Daniel Chester French (1850-1931) was an American sculptor whose best-known work is the marble sculpture of Abraham Lincoln seated on a throne at Lincoln Memorial in Washington, D.C.
His another work of the 1889 statue Thomas Hopkins Gallaudet and Alice Cogswell is located on the campus of Gallaudet University. The statue portrays Thomas Gallaudet fingerspelling the alphabetical letter "a" to his pupil Alice who imitates him. It symbolizes a new beginning of education for the little deaf girl and for the history of deaf education in America.
Gallaudet and Cogswell, a sculpture by Daniel Chester French.
About 30 years after the Gallaudet/Cogswell statue, French sculpted the monumental seated statue of Abraham Lincoln which was completed in 1919 and was dedicated in Washington, D.C. in 1922. It has been a legend that his seated statue Lincoln shows ambiguous handshapes of the manual letters a and l. The left handshape of the statue can be ambiguously read as a rudimentary letter a, but the other handshape is more vague.
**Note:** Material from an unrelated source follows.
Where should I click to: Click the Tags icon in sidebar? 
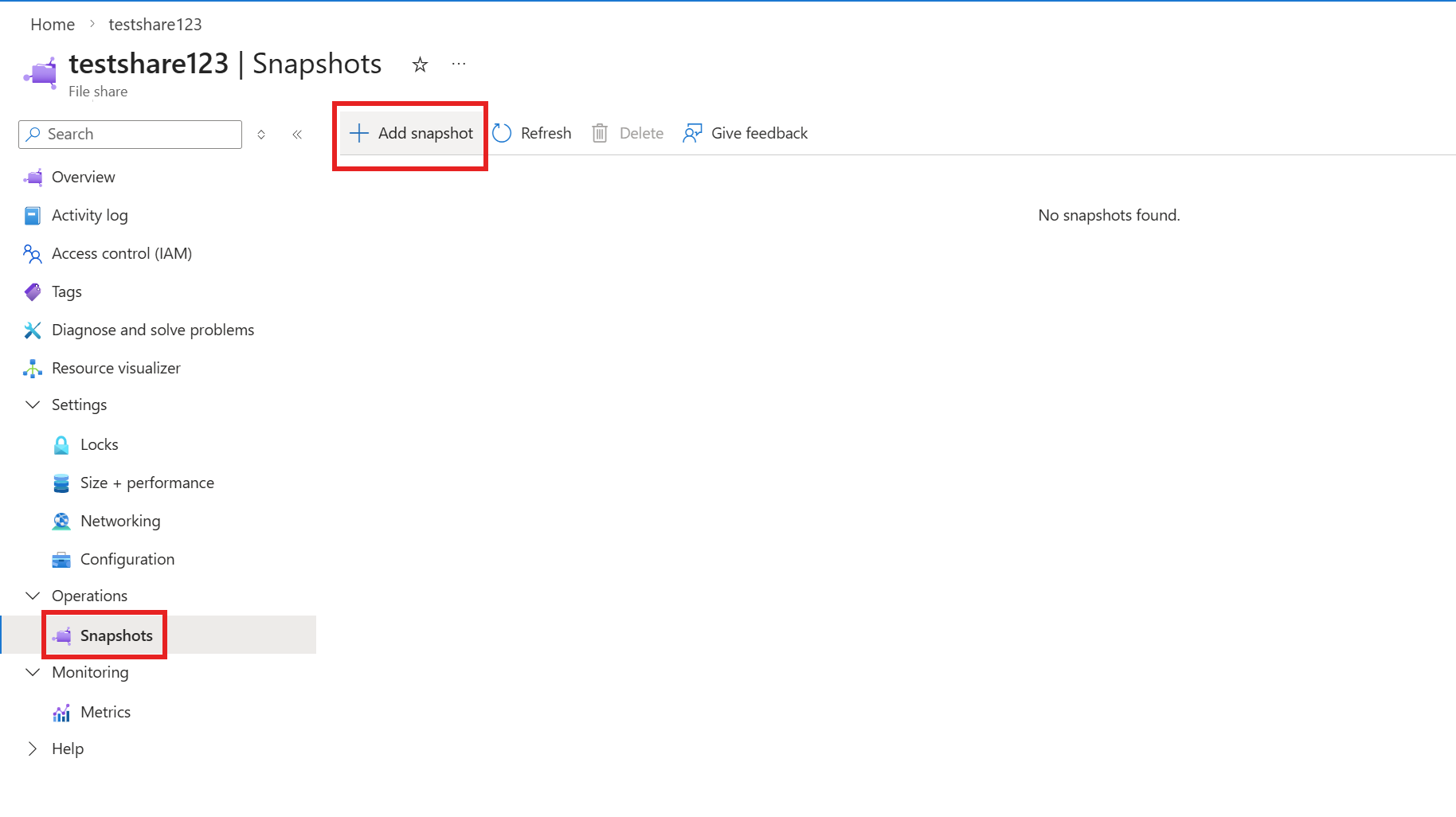[33, 291]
Even though it is not close to the form of the letter "L", it is closer to the letter "L" than any of the other manual alphabetical letters. The index finger appears to be vaguely lifted while the other fingers remain on the seatarm. There has been no evidence nor documentation of the sculptor's intention.
Abraham Lincoln, at Lincoln Memorial, a sculpture by Daniel Chester French.